**REQUIRED TASKS:**
**a)** Answer these from the SortingHatInf package metadata:
(i) What Python version does the package require?
(ii) Under which license is it released?
(iii) How does the text define feature type inference?
**b)** Reproduce the stretch of the SortingHatInf package metadata from "# SortingHatInf" through "a given dataset." word for word.

**QUOTED PASSAGE:**
Metadata-Version: 2.1
Name: sortinghatinf
Version: 0.0.2
Summary: A library that executes SortingHat feature type inference on Pandas dataframes
Home-page: https://github.com/bobotran/SortingHatLib
Author: Vraj Shah
Author-email: pvn251@gmail.com
License: MIT
Platform: UNKNOWN
Requires-Python: >=3.6
Description-Content-Type: text/markdown

# SortingHatInf

SortingHatInf is a library that implements ML-based feature type inference as seen in the paper [here](https://adalabucsd.github.io/papers/2021_SortingHat_SIGMOD.pdf). Feature type inference is the task of predicting the feature types of the columns of a given dataset.

Library for ML feature type inference: https://github.com/pvn25/ML-Data-Prep-Zoo/tree/master/MLFeatureTypeInference.

**COLLECTED DATA:**
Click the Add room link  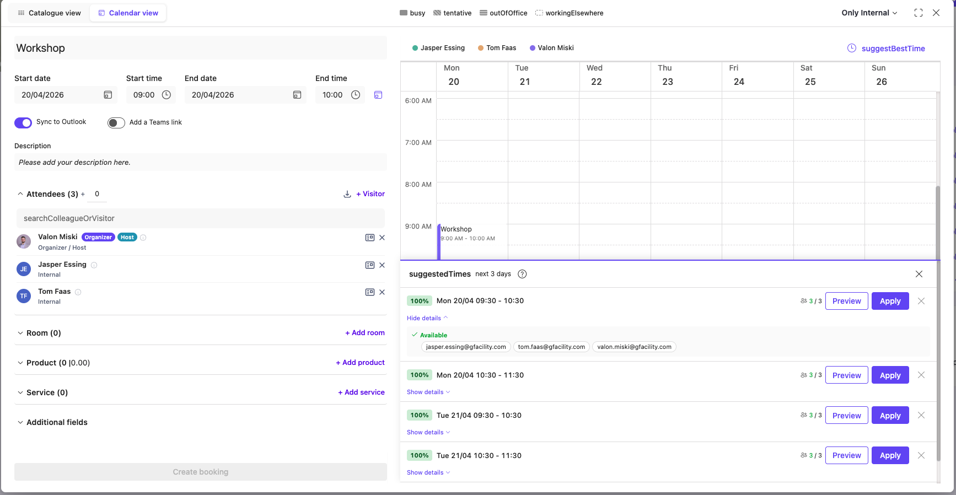click(x=364, y=333)
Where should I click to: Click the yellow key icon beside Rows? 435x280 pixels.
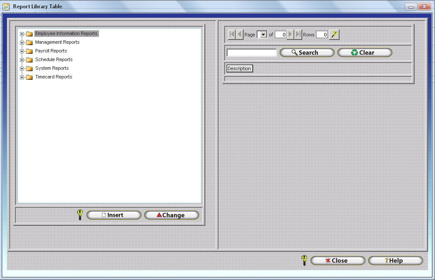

**TASK RESULTS:**
**a)**
(i) Python 3.6 or later (>=3.6).
(ii) The MIT license.
(iii) As the task of predicting the feature types of the columns of a given dataset.

**b)**
# SortingHatInf

SortingHatInf is a library that implements ML-based feature type inference as seen in the paper [here](https://adalabucsd.github.io/papers/2021_SortingHat_SIGMOD.pdf). Feature type inference is the task of predicting the feature types of the columns of a given dataset.